To Save Russian in North Caucasus, Draftees from There May Again Be Sent to Other Parts of Russia



Paul Goble

            Staunton, July 21 – The state of Russian language knowledge in the North Caucasus is now so dire – the rector of Moscow State University says that linguistically, “we are losing the Caucasus” – that some officials are now considering a step certain to provoke a new explosion there: dispatching North Caucasus draftees to serve in other parts of Russia.

            At a meeting of the Russian government’s Council on Russian Language last week, rector Viktor Sadovnichiy said that a recent study by scholars at his institution had found that in some parts of the North Caucasus residents knew Russian only poorly and in others, they did not know it at all (mk.ru/social/2015/07/17/viktor-sadovnichiy-my-teryaem-kavkaz.html).

            That must be changed, he said, noting that his institution has helped create a website for Russian language teachers in Daghestan and is working to improve teacher training for people from the North Caucasus or who are willing to go there to ensure that the Russian language survives.

            But other participants proposed more radical measures, an indication of the extent of the problem from Moscow’s point of view.  Not unexpectedly, many suggested that the educational system needs to boost the salaries of Russian language teachers in the North Caucasus so that “qualified cadres will not leave” that region as many of them are doing now.

            Others, however, “Vesti Kavkaza” reports today in an article entitled “How to Return the Russian Language to the North Caucasus,” called for a more radical solution: reviving the Soviet-era practice of sending draftees from that region to distant parts of the Russian Federation in order to cut them off from their native languages and force them to learn Russian.

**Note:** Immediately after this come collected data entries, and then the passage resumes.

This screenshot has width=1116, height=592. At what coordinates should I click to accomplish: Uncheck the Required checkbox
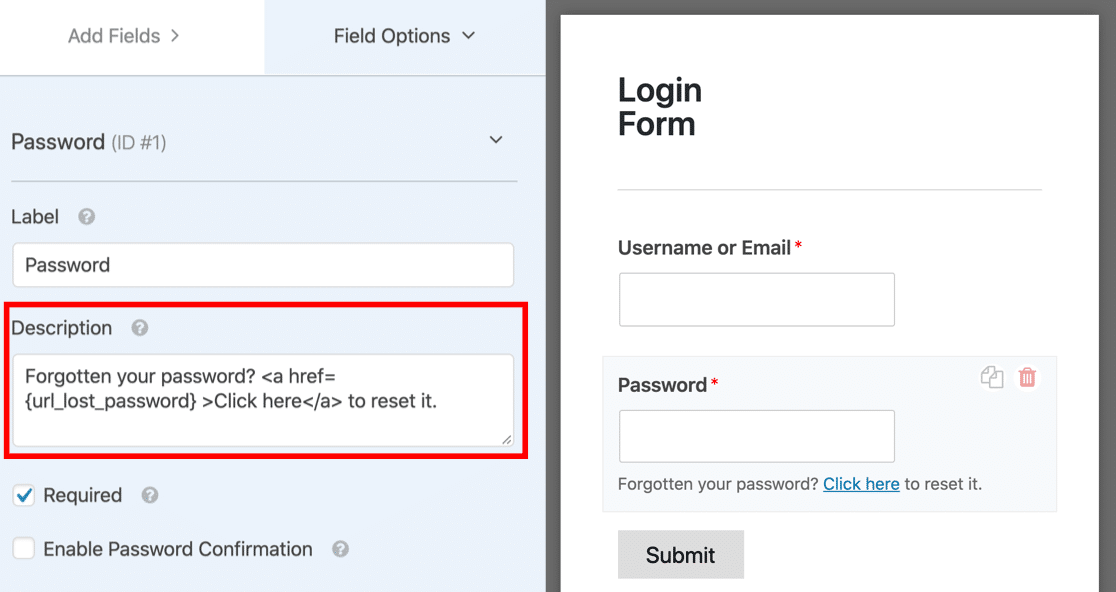click(x=24, y=495)
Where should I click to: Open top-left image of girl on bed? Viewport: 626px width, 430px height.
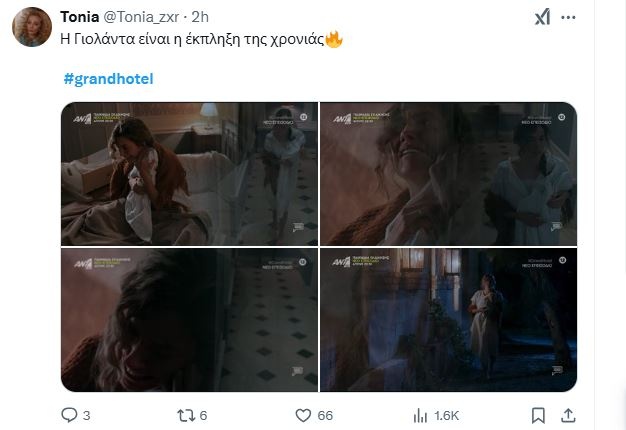tap(189, 173)
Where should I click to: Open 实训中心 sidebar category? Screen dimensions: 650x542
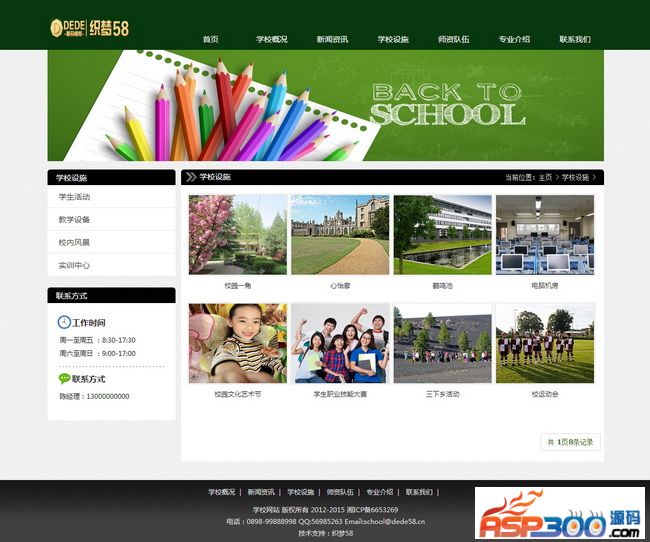[74, 265]
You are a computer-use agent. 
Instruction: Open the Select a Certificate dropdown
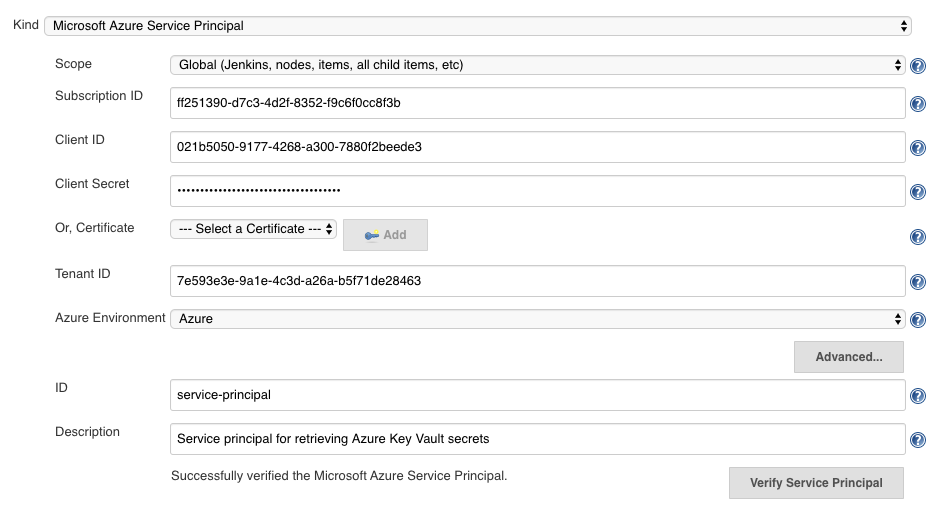tap(254, 229)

            As the online journal puts it, “in the USSR, this rule allowed rural young people of the Caucasus republics to be in a completely Russian-language milieu for several years, for example, in the Urals or in the Far East,” which helped them escape “the limits of local languages” (vestikavkaza.ru/news/Kak-vernut-russkiy-yazyk-na-Severnyy-Kavkaz.html).

            “Today, however,” the outlet continues, “young people often remain to serve there where they were born and do not go beyond the limits of their native language milieu.”

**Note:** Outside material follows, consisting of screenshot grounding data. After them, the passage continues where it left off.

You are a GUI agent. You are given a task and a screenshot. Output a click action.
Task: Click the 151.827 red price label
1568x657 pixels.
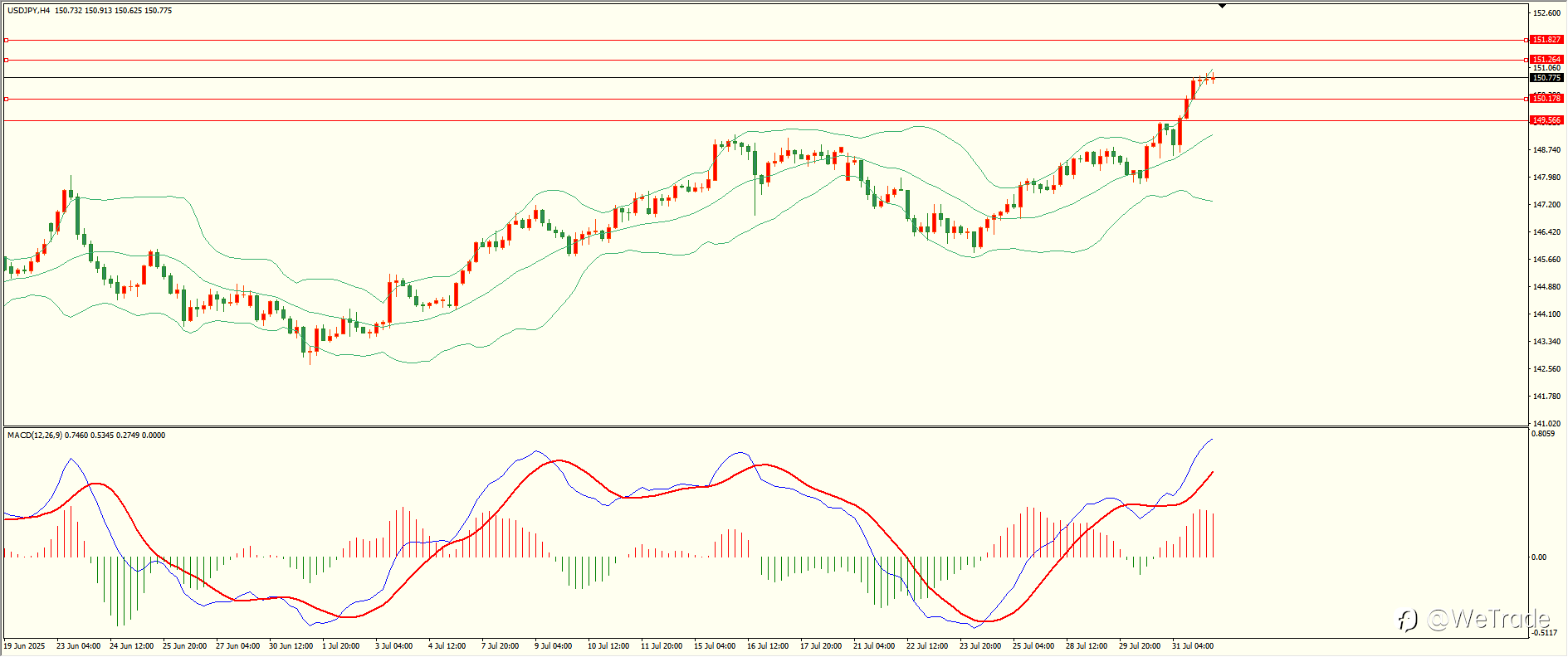(x=1546, y=40)
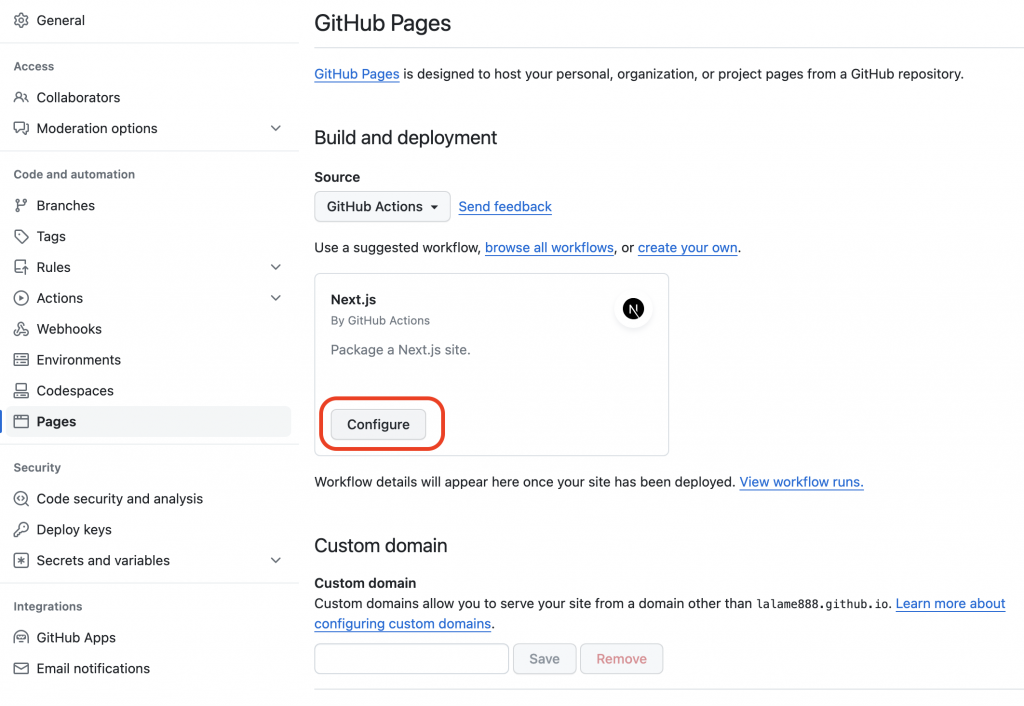Expand the Moderation options section

pos(276,128)
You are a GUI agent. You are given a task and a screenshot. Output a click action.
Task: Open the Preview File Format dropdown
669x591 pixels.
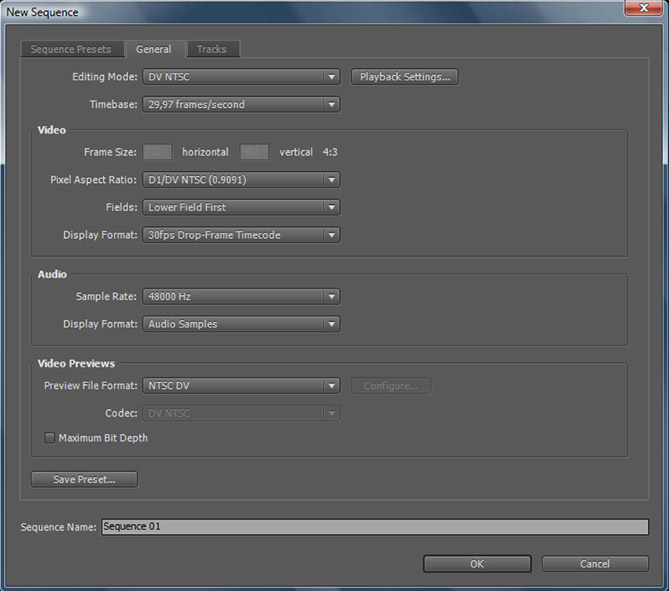click(x=241, y=386)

            There are three reasons that Moscow earlier made this change and could reverse it only at the risk of provoking a new explosion of anti-Moscow attitudes in the North Caucasus. First, as Russian officers frequently complained, soldiers from the North Caucasus often formed clans within the military to defend themselves against dedovshchina or to commit it.

            In short, service in Russian-language-dominated units had exactly the opposite effect that many had expected: it generated nationalistic feelings among people from the North Caucasus (and other non-Russian areas) rather than serving as an integrating experience.
            Second, for much of the post-Soviet period, the Russian military did not draft at all in some parts of the North Caucasus or take as many men from that region as the size of the draft-age cohort there would have allowed because of fears that those drafted would use any military skills they acquired in militant anti-Moscow units.

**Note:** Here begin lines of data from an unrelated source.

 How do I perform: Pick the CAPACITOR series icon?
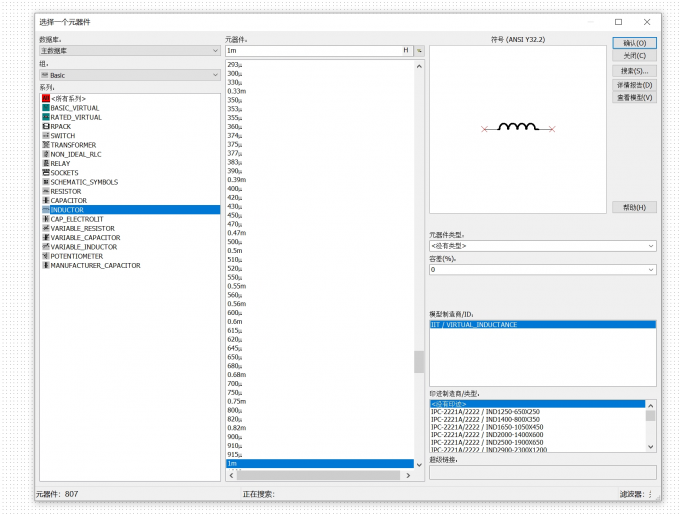[x=46, y=200]
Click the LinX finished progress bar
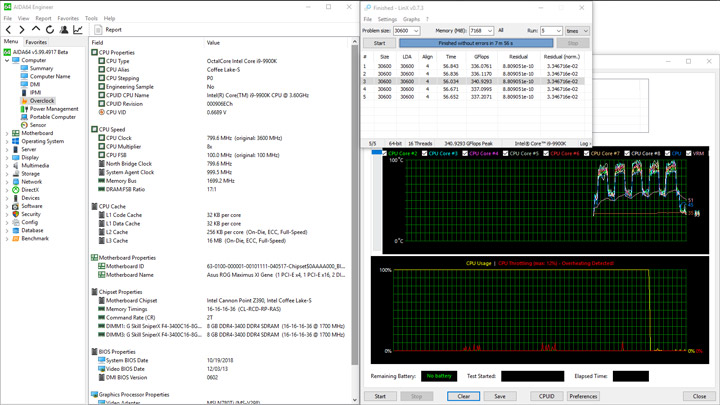 pos(475,43)
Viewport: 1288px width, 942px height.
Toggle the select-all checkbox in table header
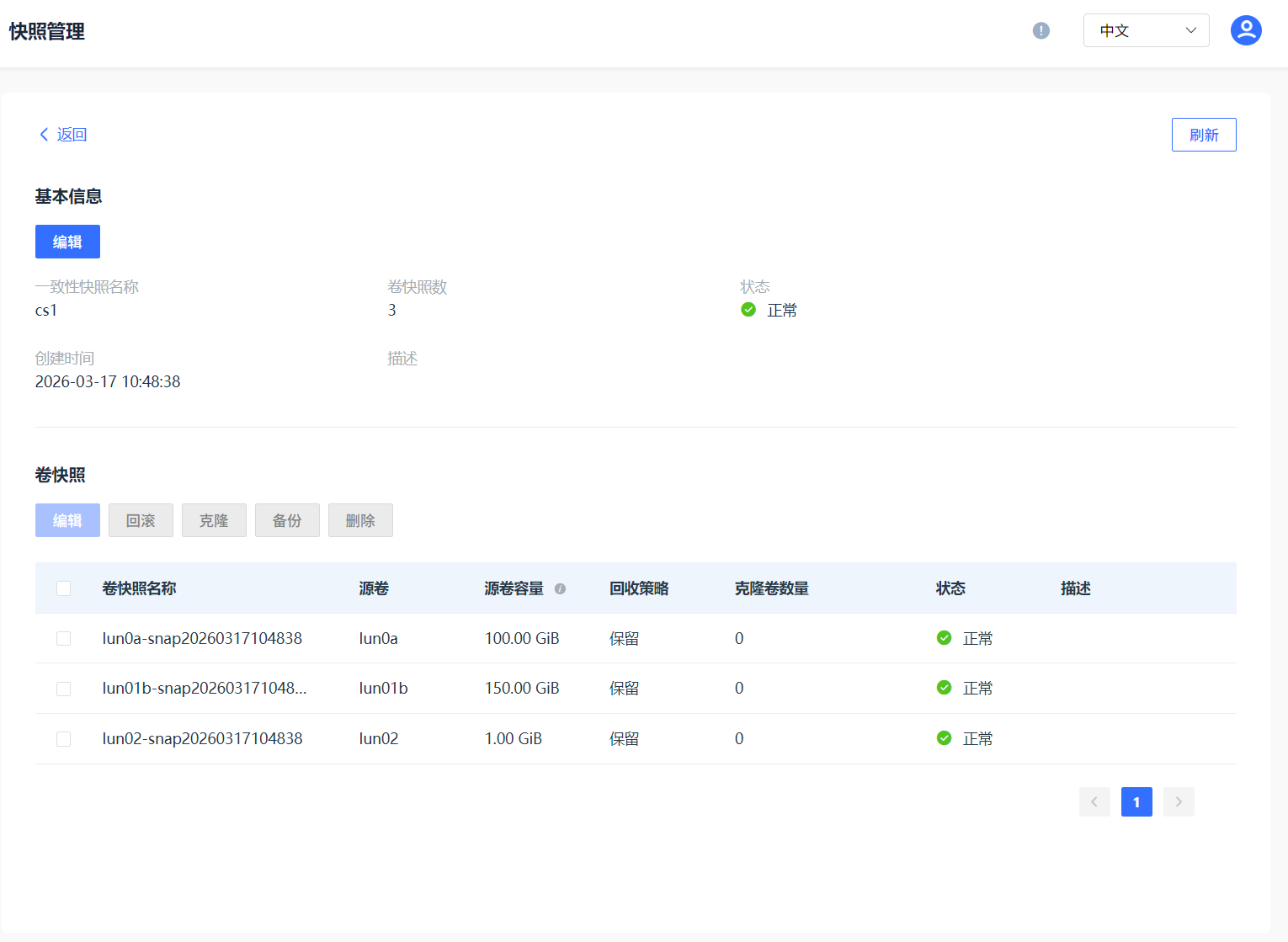click(x=63, y=588)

But pressed by the demographic collapse of the Russian nation, Moscow over the last several years has been forced to begin drafting from this region again. The price it had to pay was to agree to allow those taken to serve in their home areas, something that has reduced still further the integrative function of the military.

And third – and this may be the most explosive consequence of all – if Moscow changes this policy and does so explicitly to boost Russian-language knowledge among North Caucasians, many of the latter will see service in the Russian armed forces as a threat to their nations and seek to avoid it even more than they have in the past.

At least some of them will then be more willing to listen to those urging them not to cooperate with Moscow in any way but instead go into the forests and join nationalist or Islamist groups now fighting against Russian attempts to restore control over that long-restive region of the country.

That some in Moscow are now willing to take that risk says how much faith many there now have that promoting Russian among non-Russians will tie the country together and how dangerous a misconception that is likely to be not only in the North Caucasus but anywhere in non-Russian regions where the Putin regime might try to restore this Soviet-era practice.